A three-judge panel from the US Court of Appeals for the Fifth Circuit upheld a decision Monday to keep oil companies from moving lawsuits that blame them for coastal wetlands loss in Louisiana to federal court.
In 1972 Congress enacted the Coastal Zone Management Act, which led Louisiana to enact the Louisiana State and Local Coastal Resources Management Act of 1978 (SLCRMA). SLCRMA established a permitting program for anyone starting an activity that had a direct and significant impact on coastal waters in Louisiana’s coastal zone. Any activity not in accordance with the terms of a coastal use permit could result in civil liability, damages and an order for environmental restoration measures. The SLCRMA legacy clause allowed activities legally started before the effective date of the permit program to continue without a permit.
Starting in the 1940s, the oil companies drilled from barges and dredged and maintained canal networks to access wells. Louisiana parishes sued the companies, alleging that the companies’ continued use of the wells and canals violates SLCRMA because they either lack a permit or their use violates a permit. They claimed that the legacy clause does not apply because any operations prior to 1980 were not “lawfully commenced or established” before the implementation of SLCRMA.
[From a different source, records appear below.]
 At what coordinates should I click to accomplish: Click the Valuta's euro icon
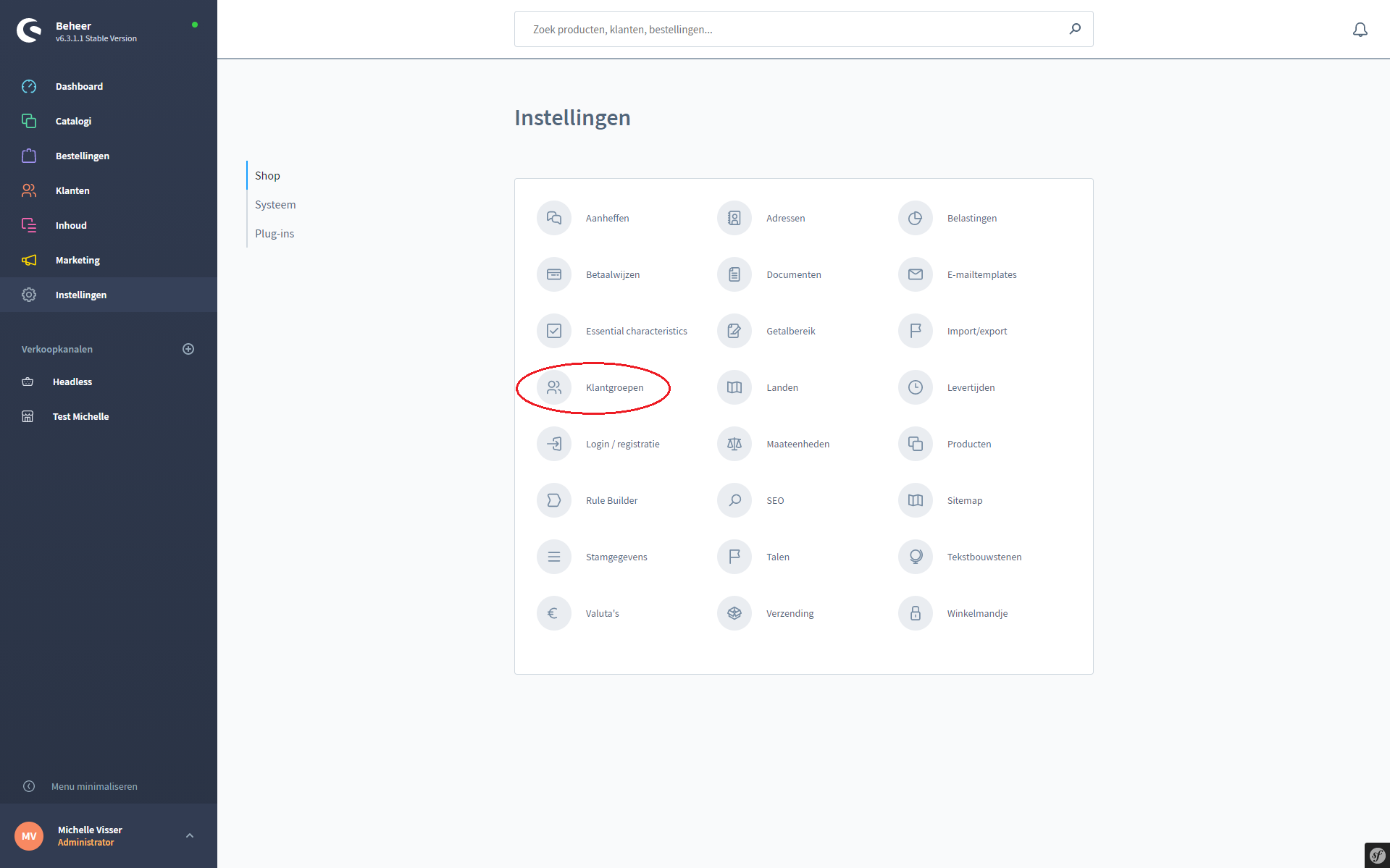pos(554,613)
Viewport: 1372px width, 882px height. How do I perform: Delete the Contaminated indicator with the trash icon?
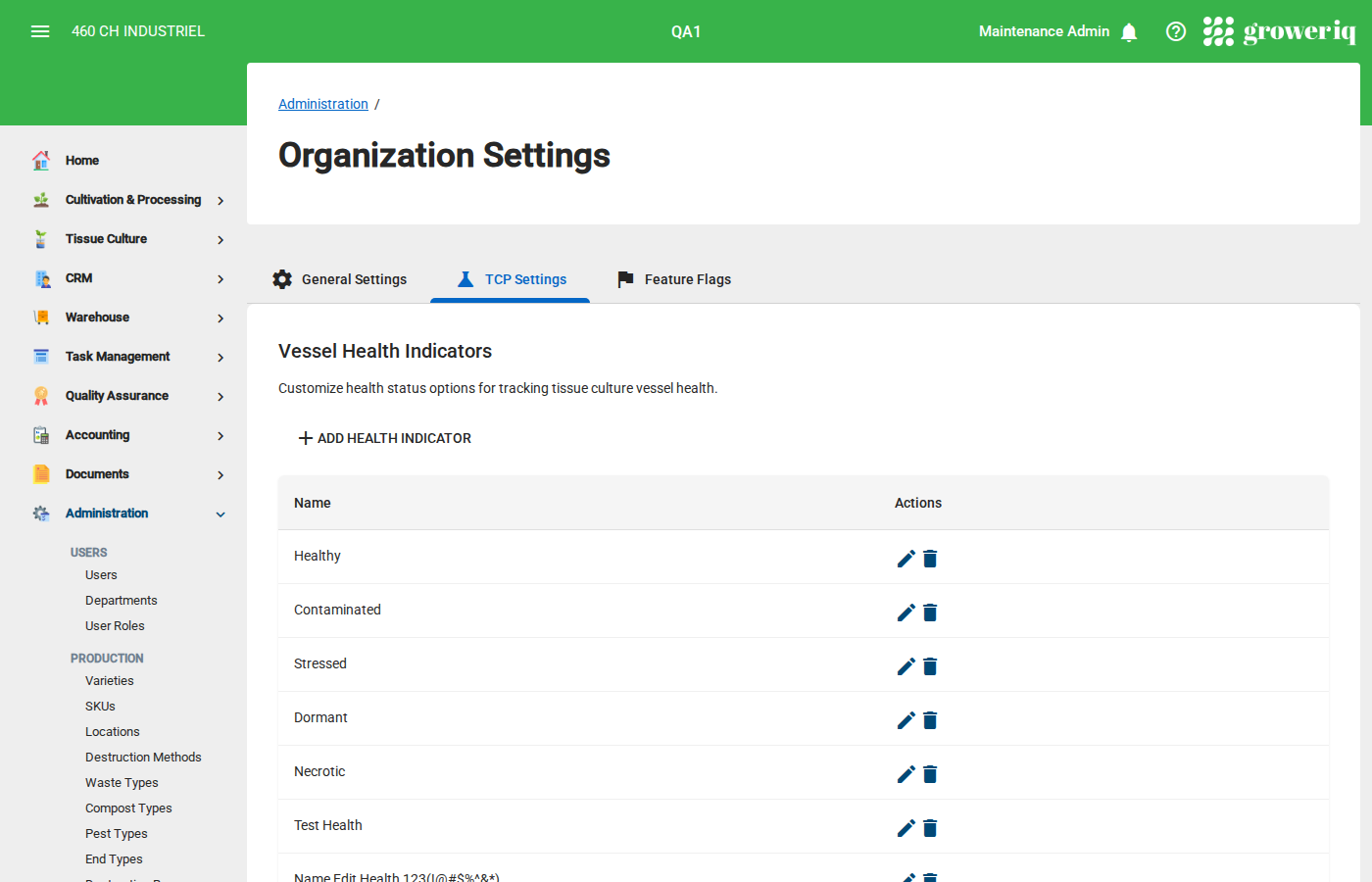coord(929,612)
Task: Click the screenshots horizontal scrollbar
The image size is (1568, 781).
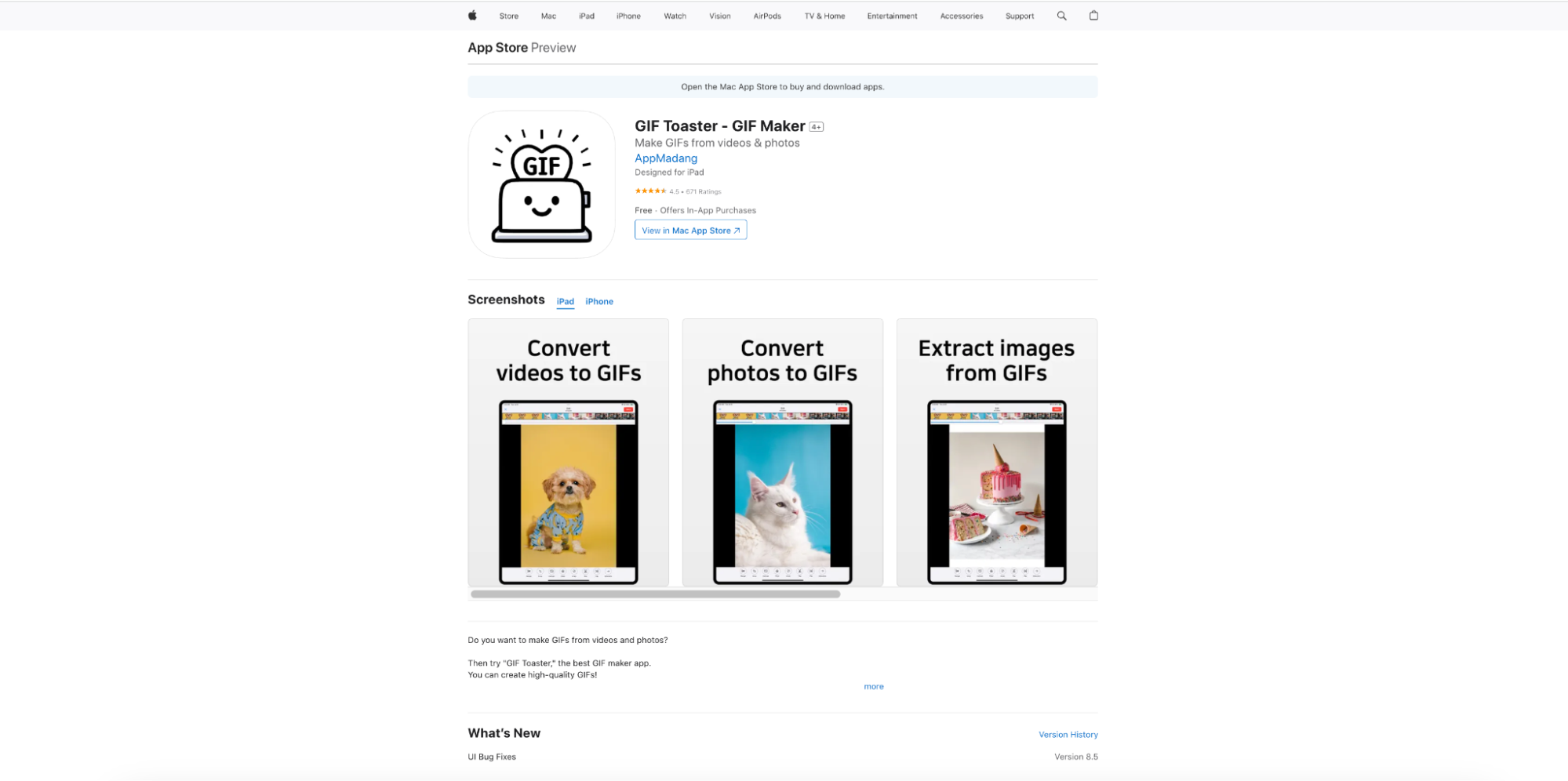Action: (655, 594)
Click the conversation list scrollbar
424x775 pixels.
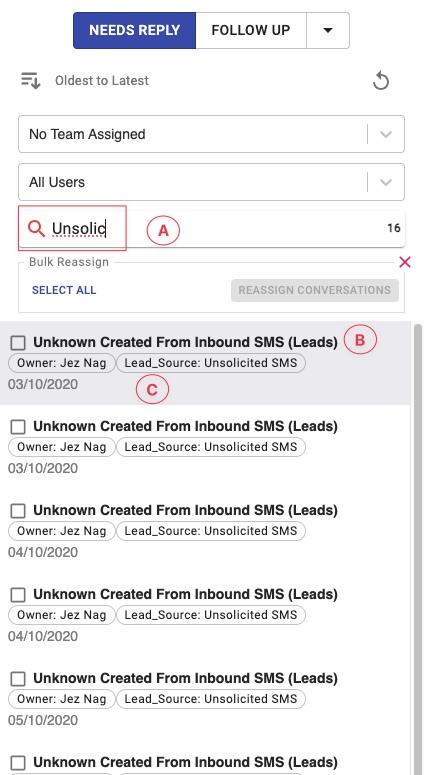point(418,549)
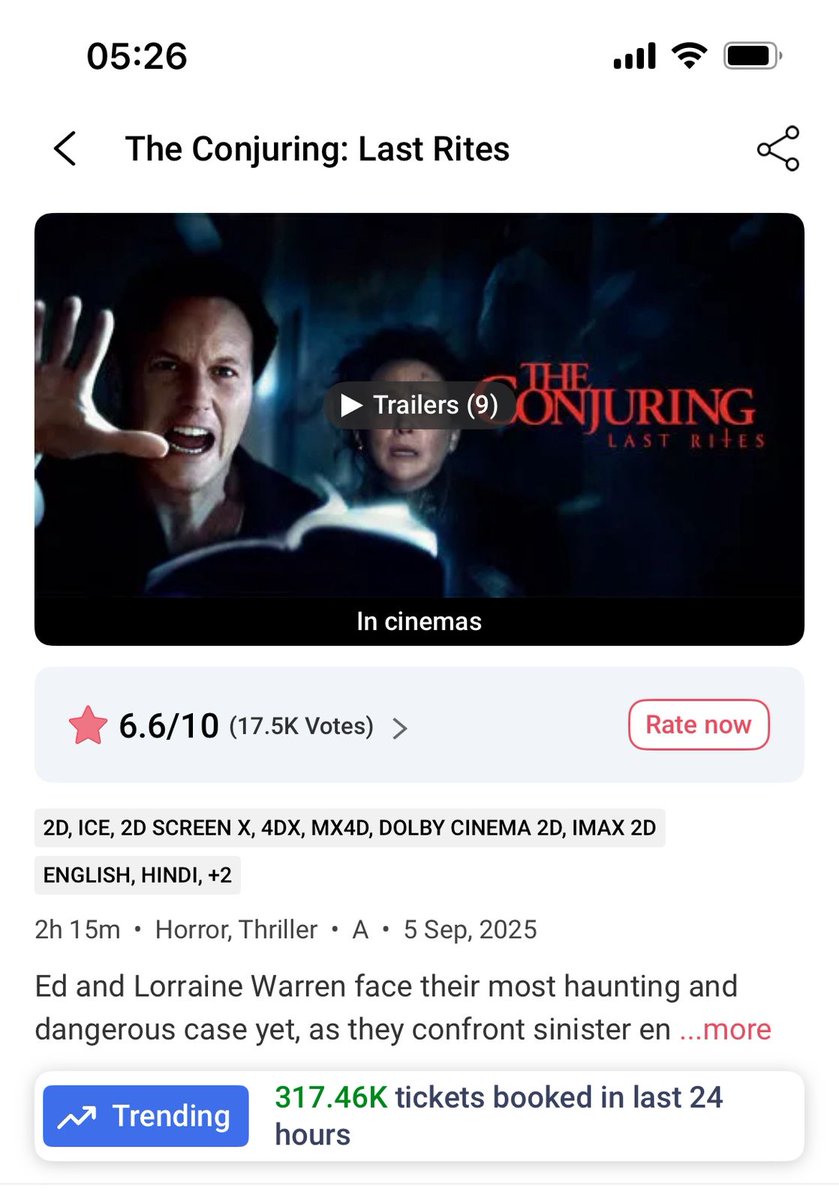The image size is (839, 1200).
Task: Tap the 317.46K tickets booked text
Action: click(499, 1116)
The oil companies tried to move the suits to federal court early in litigation, but they were remanded to state court due to lack of a federal question. After the parishes filed an expert report in one of the cases, the companies moved again for the removal of the cases to federal court. Both the Eastern and Western District of Louisiana granted the motions and remanded the cases back to state court.
The court on Monday found that the remand was appropriate because the companies filed their removal notices too late. The defendants’ second notice of removal was untimely unless it was not evident on the face of the complaints that the case included claims from World War II. While the defendants argued they did not know the claims were based upon activities dating back to World War II until the plaintiffs submitted their expert testimony, the court found that the report simply repeated information that had been filed with the court before the companies first tried to remove the cases from court.
Because of this, the court affirmed the decision to remand the case to state court.